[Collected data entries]
=== Section Start ===

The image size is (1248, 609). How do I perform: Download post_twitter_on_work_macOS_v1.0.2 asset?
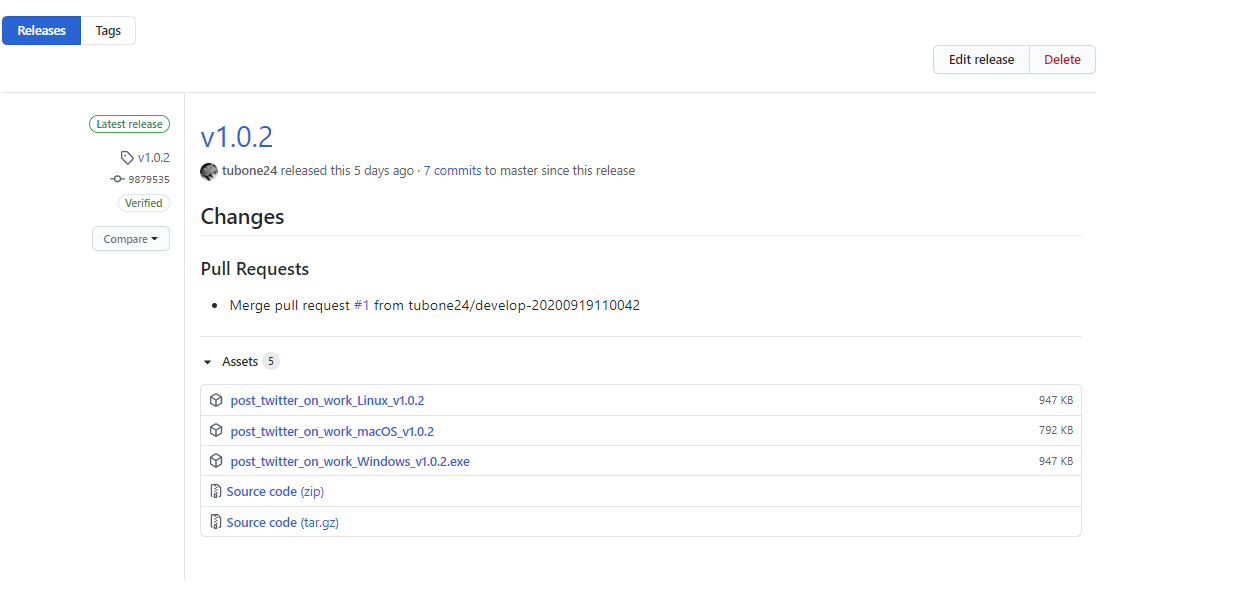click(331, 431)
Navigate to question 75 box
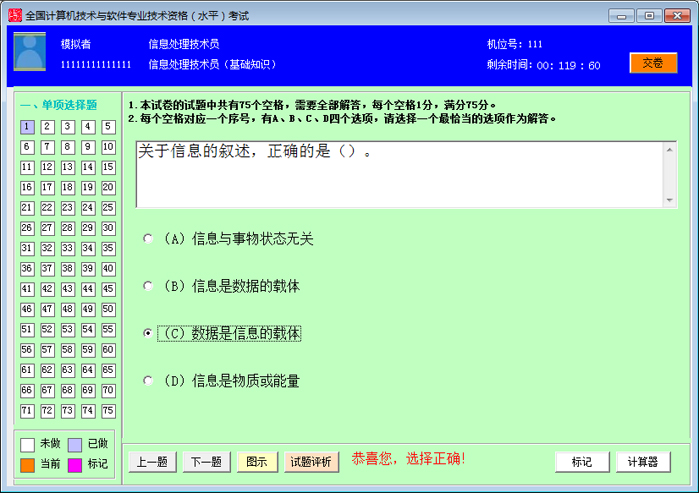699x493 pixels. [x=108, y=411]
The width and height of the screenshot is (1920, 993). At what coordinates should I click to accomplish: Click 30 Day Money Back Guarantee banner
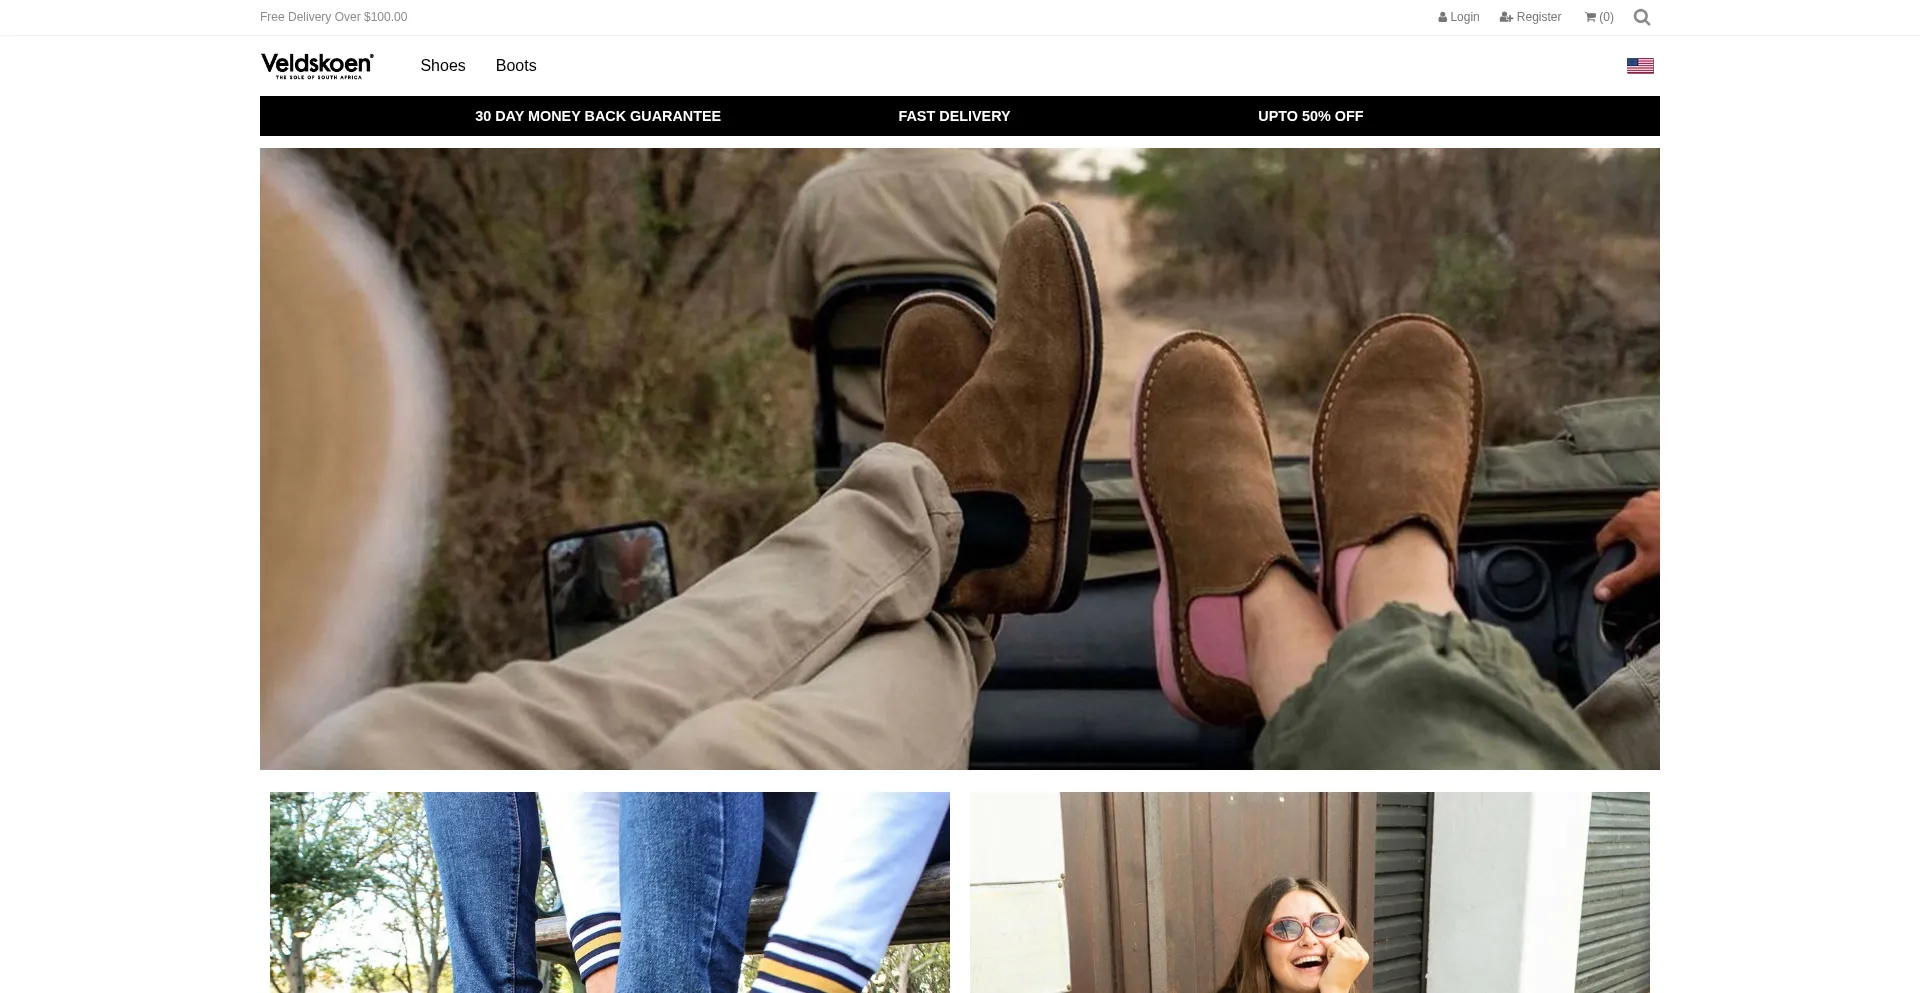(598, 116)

=== Section End ===

Leave every picture out and copy precisely the lines from the one containing "The width and" through the last line of the data above, both ends included.

[OUTPUT FOR THIS TASK]
The width and height of the screenshot is (1920, 993). At what coordinates should I click to accomplish: Click 30 Day Money Back Guarantee banner
(598, 116)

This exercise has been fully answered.